The question leaves to guess what the compression function is, and how it uses rounds. That being unspecified, no, increasing the number of rounds in the last compression function is not guaranteed to prevent length-extension attack, even if the compression function is changed and rather improved by adding more rounds to it.
Proof by counterexample: modify SHA-512 by
- removing the exclusive-OR at the end of each compression function, in effect utilizing the block cipher of the Davies-Meyer compression function directly as the compression function;
- and modifying the key schedule of that cipher so that it repeats after the number of rounds used in the block cipher of the compression function (but that block cipher is otherwise secure)
- and doubling the number of rounds in that block cipher in the last compression function, reusing the same constants as in the first half
That combination in effect hashes twice the last block of the expanded message, and uses a compression function that's reversible. That leaves the hash theoretically weakened against some attacks, but still unbreakable from all practical standpoints. And that leaves it vulnerable to length-extension attack in some cases. For example, when the unknown input is one message block (128-byte) and we know it's hash, we can compute with certainty the hash of a 3-block (384-byte) input starting as the original, followed by twice the known block equal to the padding block of SHA-512 for 128-byte input.
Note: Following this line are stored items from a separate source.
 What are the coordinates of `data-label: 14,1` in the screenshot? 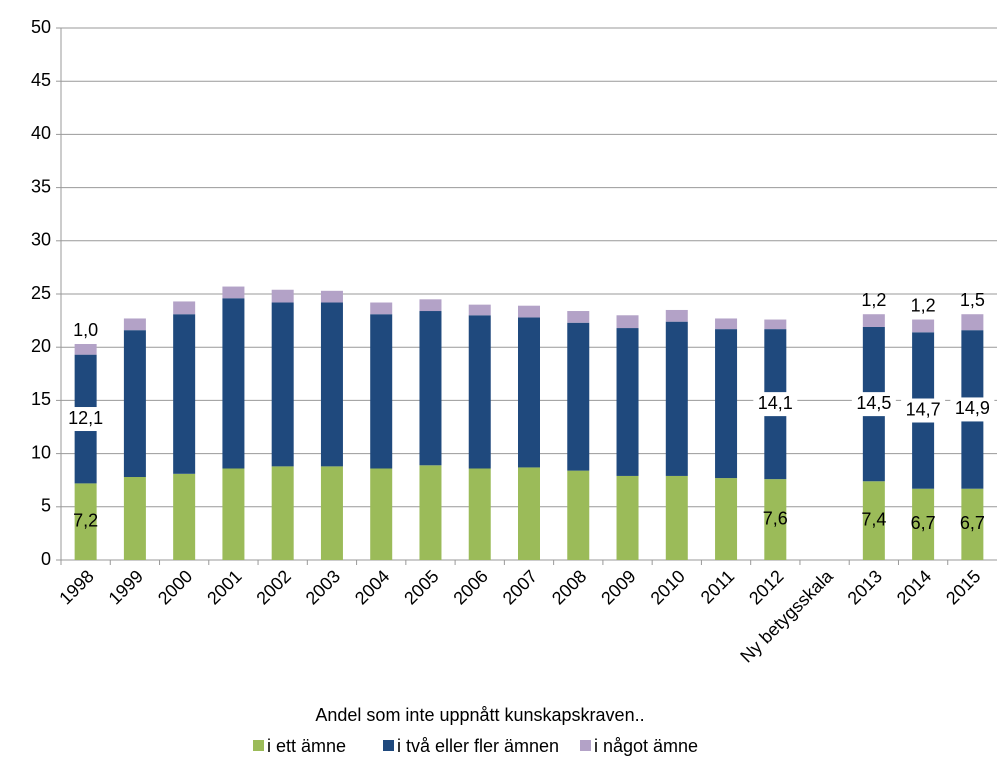 It's located at (776, 403). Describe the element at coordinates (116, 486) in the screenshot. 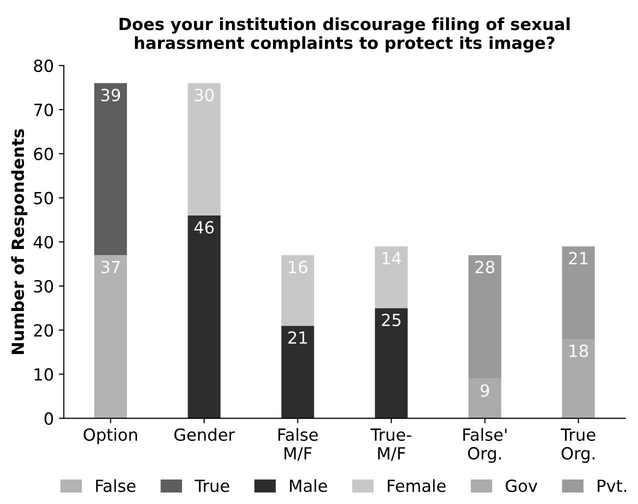

I see `legend-label: False` at that location.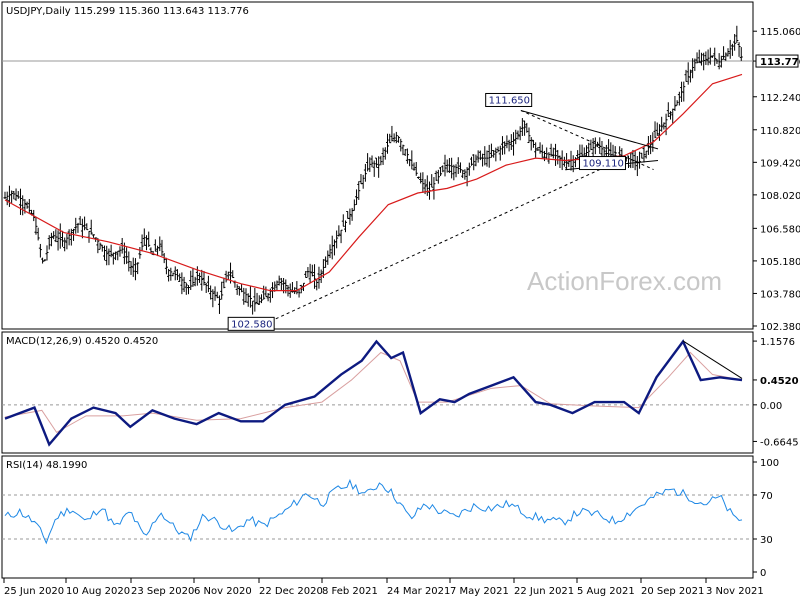 This screenshot has height=600, width=800. What do you see at coordinates (606, 592) in the screenshot?
I see `date-label: 5 Aug 2021` at bounding box center [606, 592].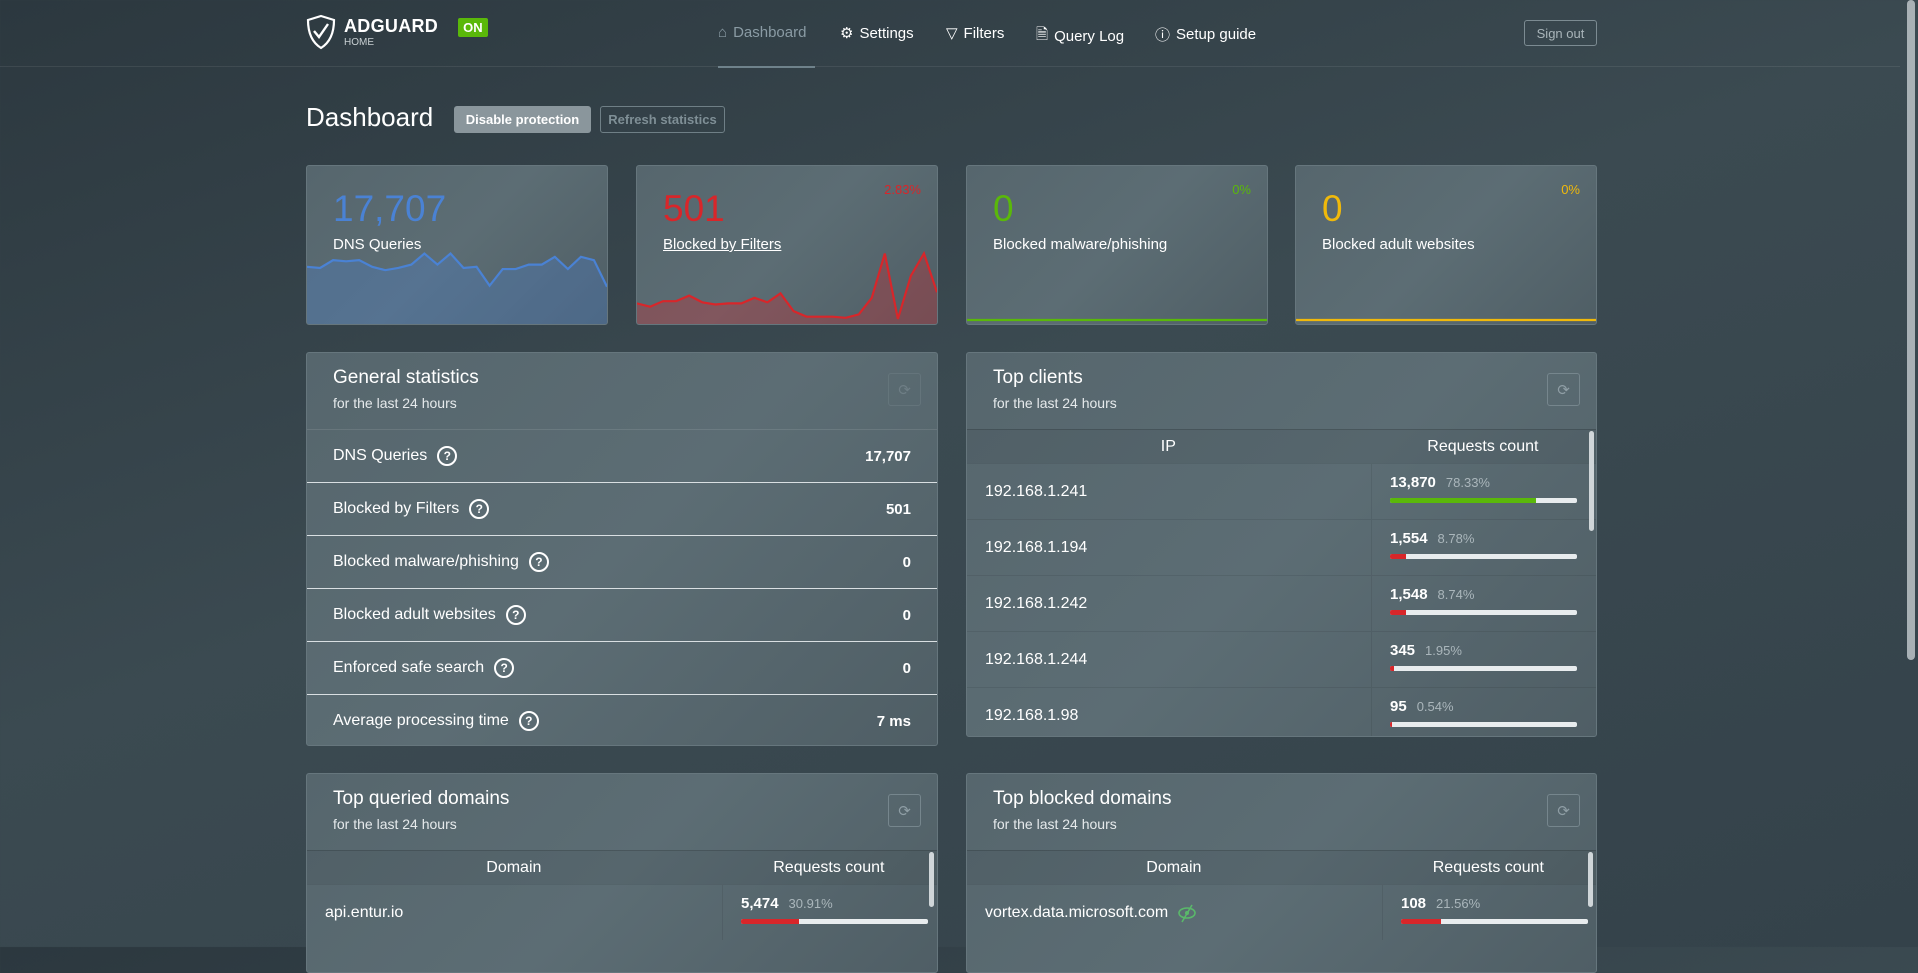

On the other hand, if the change we make in the last compression function makes it essentially unrelated to the normal compression, yes we are demonstrably safe from the length-extension attack. Changing the constants used at each round of the block cipher of a Davies-Meyer or Matyas-Meyer-Oseas compression function as in SHA-2 (without changing the number of rounds) would do, beyond reasonable doubt. So would doubling the number of rounds and using new constants in the second half. I make no statement about doubling the number of rounds with the same constants.